Ludwig computes the following metrics for timeseries output features during training and evaluation.

Mean Absolute Scaled Error (MASE)

MASE normalizes the mean absolute error by the mean absolute error of the in-sample naive one-step forecast (i.e. the mean absolute difference between consecutive observations). Because the scale cancels out, MASE is comparable across datasets with different units or magnitudes. A MASE of 1.0 means the model performs identically to the naive baseline; values below 1.0 indicate the model outperforms it.

output_features:
  - name: temperature
    type: timeseries
    validation_metric: mean_absolute_scaled_error

Symmetric Mean Absolute Percentage Error (sMAPE)

sMAPE computes the percentage error symmetrically, using the average of the absolute predicted and actual values as the denominator.
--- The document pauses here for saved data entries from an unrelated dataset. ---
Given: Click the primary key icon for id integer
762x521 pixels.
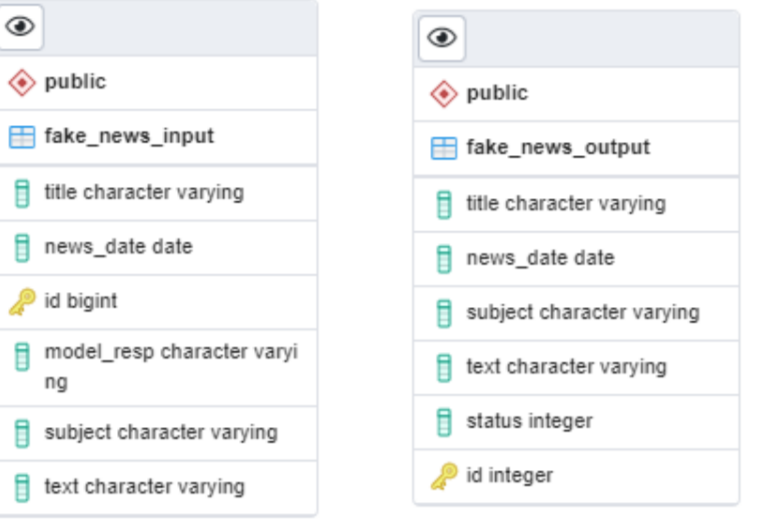Looking at the screenshot, I should pos(443,476).
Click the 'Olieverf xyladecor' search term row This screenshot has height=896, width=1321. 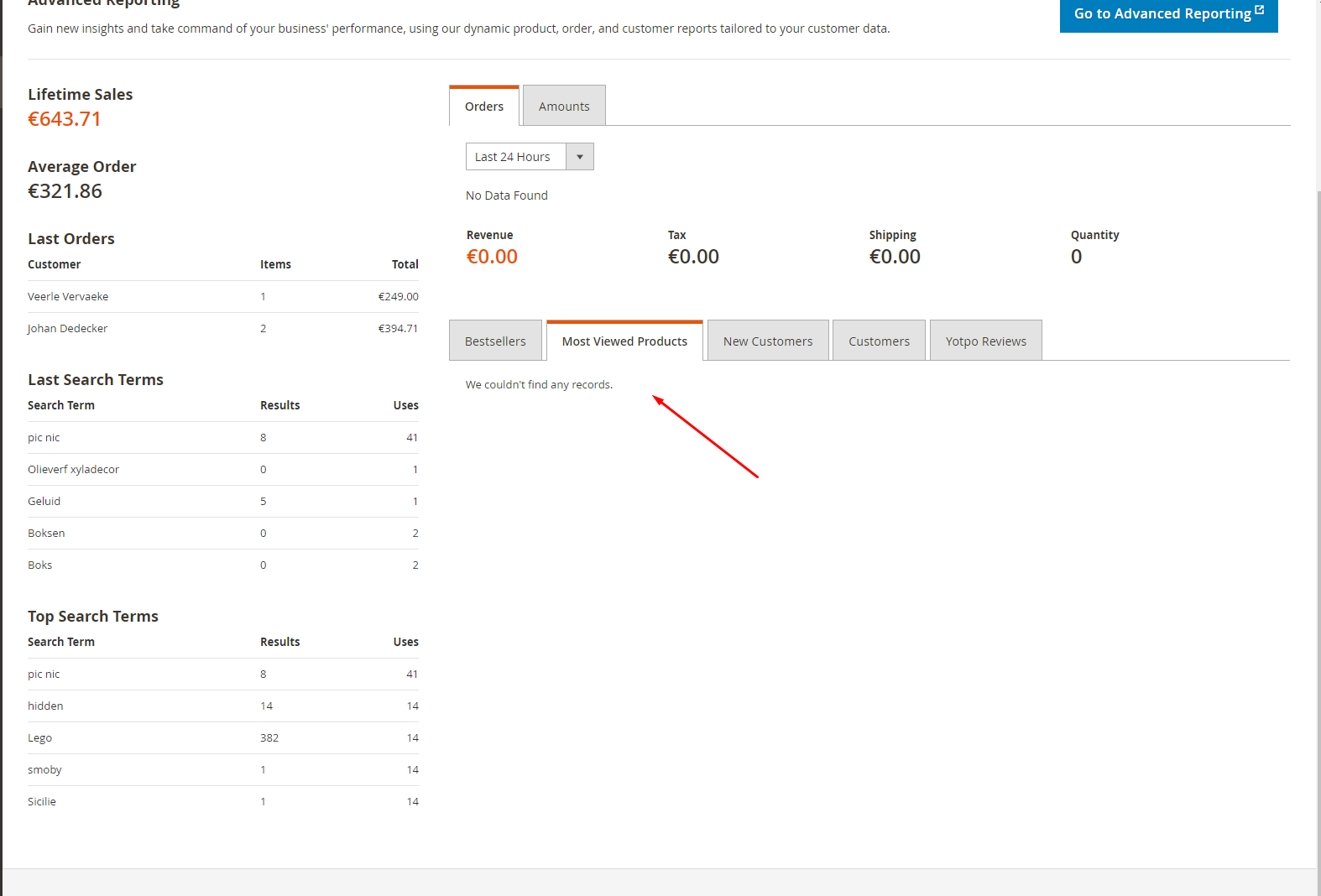[x=74, y=470]
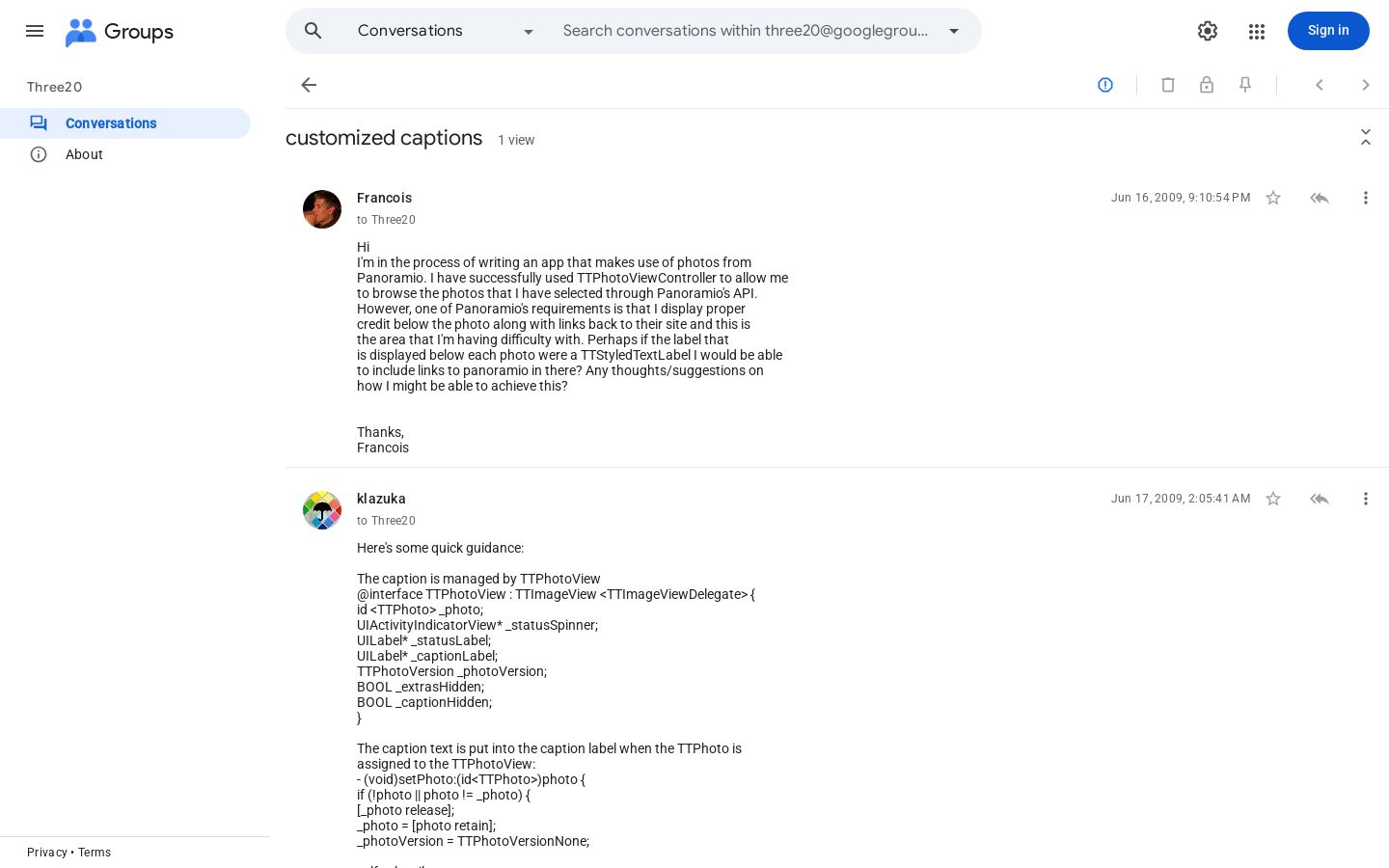
Task: Open the main hamburger menu
Action: click(35, 31)
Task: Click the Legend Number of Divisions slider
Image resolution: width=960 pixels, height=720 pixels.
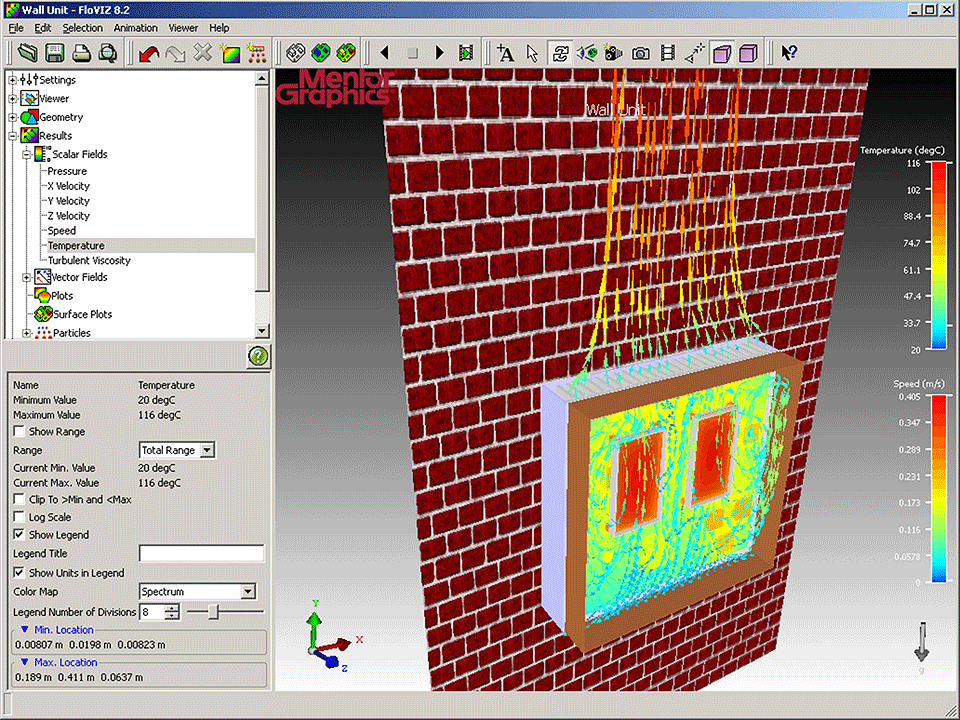Action: pos(213,612)
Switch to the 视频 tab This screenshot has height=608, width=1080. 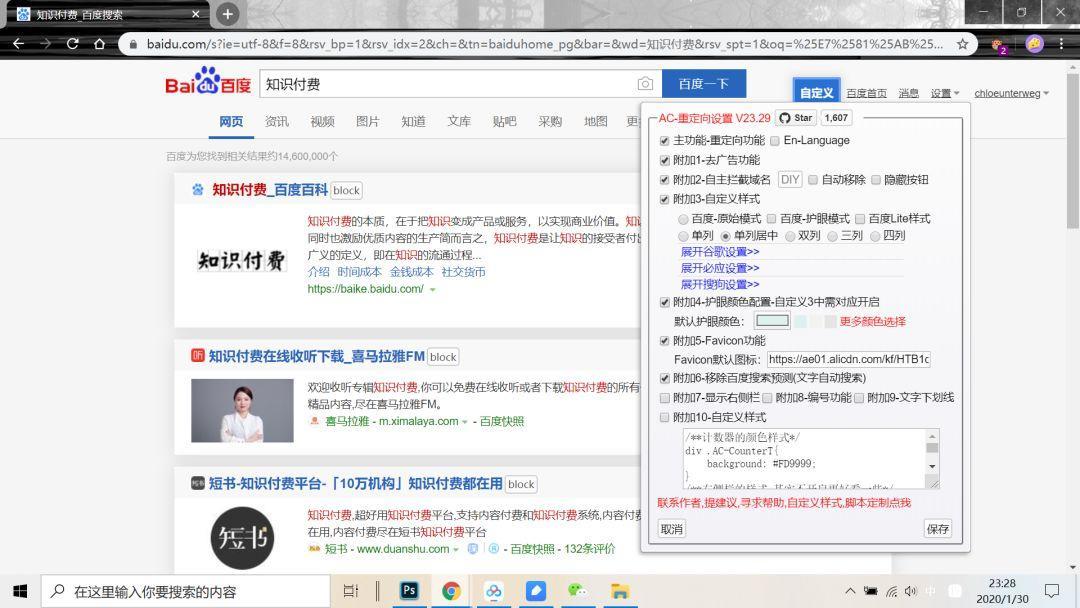[321, 121]
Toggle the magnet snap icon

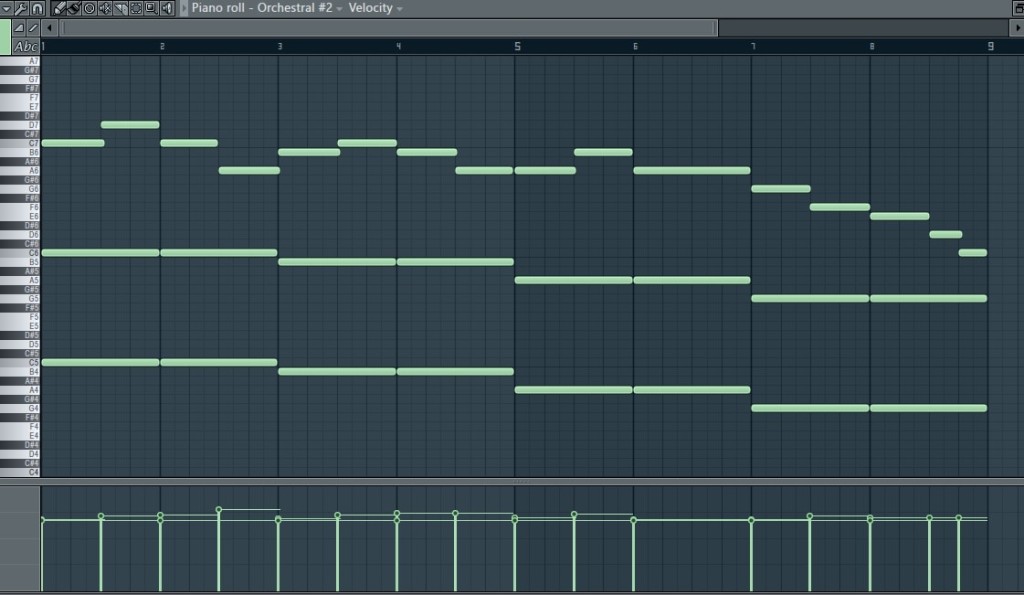[x=37, y=8]
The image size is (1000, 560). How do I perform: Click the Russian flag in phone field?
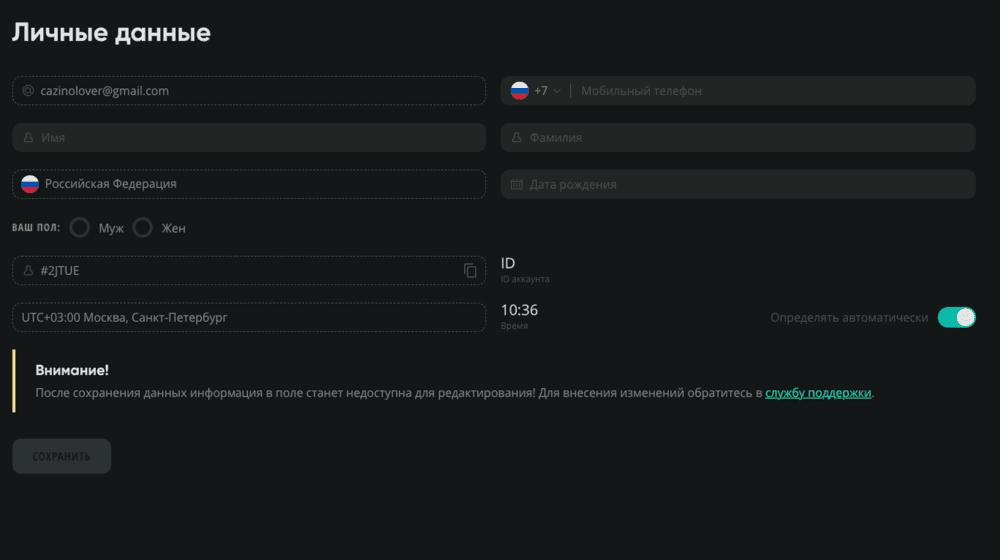(x=519, y=91)
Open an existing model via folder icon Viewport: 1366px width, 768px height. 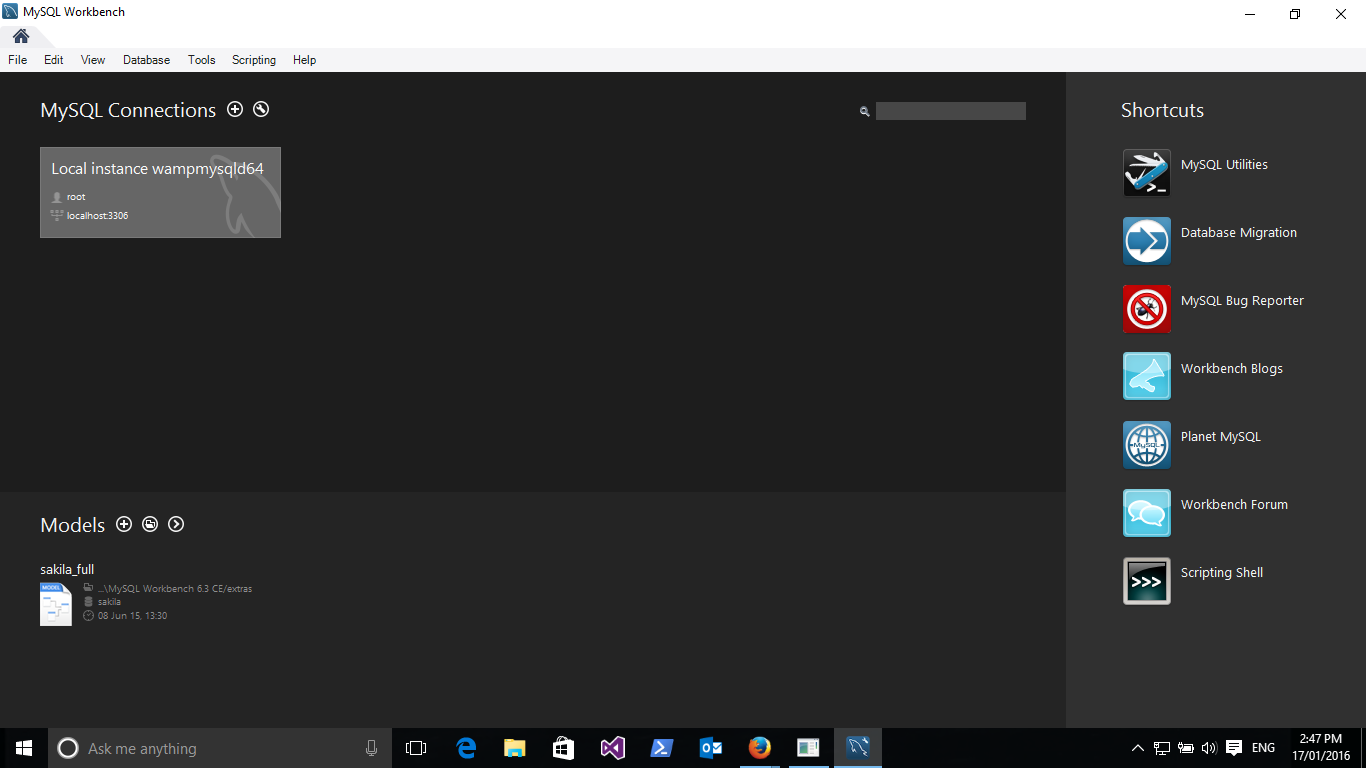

This avoids the asymmetry of standard MAPE (which penalises over-forecasts more than under-forecasts) and is bounded between 0% and 200%.

output_features:
  - name: temperature
    type: timeseries
    validation_metric: symmetric_mean_absolute_percentage_error

Available metrics summary

Metric key Description
mean_squared_error Mean squared error
mean_absolute_error Mean absolute error
mean_absolute_scaled_error Scale-free MAE normalised by naive baseline
symmetric_mean_absolute_percentage_error Symmetric percentage error (0–200%)
r2 Coefficient of determination

Loss

The default loss for timeseries output features is Huber loss, which is robust to outliers compared to MSE. You can override it:

output_features:
  - name: temperature
    type: timeseries
    loss:
      type: mean_squared_error

Forecasting with model.forecast()

After training a model with timeseries input and output features, use model.forecast() to generate multi-step predictions from a seed dataset:

import pandas as pd
from ludwig.api import LudwigModel

model = LudwigModel.load("results/experiment_run/model")

# Seed data — must contain enough rows to fill the input window_size.
# Only the last window_size rows are used as context.
seed_df = pd.read_csv("recent_observations.csv")

# Predict 48 steps ahead, iteratively sliding the window.
forecast_df = model.forecast(seed_df, horizon=48)
print(forecast_df)
# Returns a DataFrame with one column per timeseries output feature,
# and one row per forecasted timestep.

model.forecast() uses an efficient incremental strategy: it preprocesses the initial window once, then slides each new prediction into the window in O(1) per step rather than re-running full preprocessing.

Parameters:

Parameter Type Default Description
dataset DataFrame / path required Seed data containing at least window_size rows
horizon int 1 Number of timesteps to forecast ahead
data_format str "auto" Dataset format (csv, parquet, etc.)
output_directory str None If set, saves forecast results here
output_format str "parquet" Format for saved results

Note

model.forecast() requires the model to have at least one timeseries input feature and at least one timeseries output feature. If the output feature column name matches the input feature column name, Ludwig automatically feeds each predicted value back as input for the next step.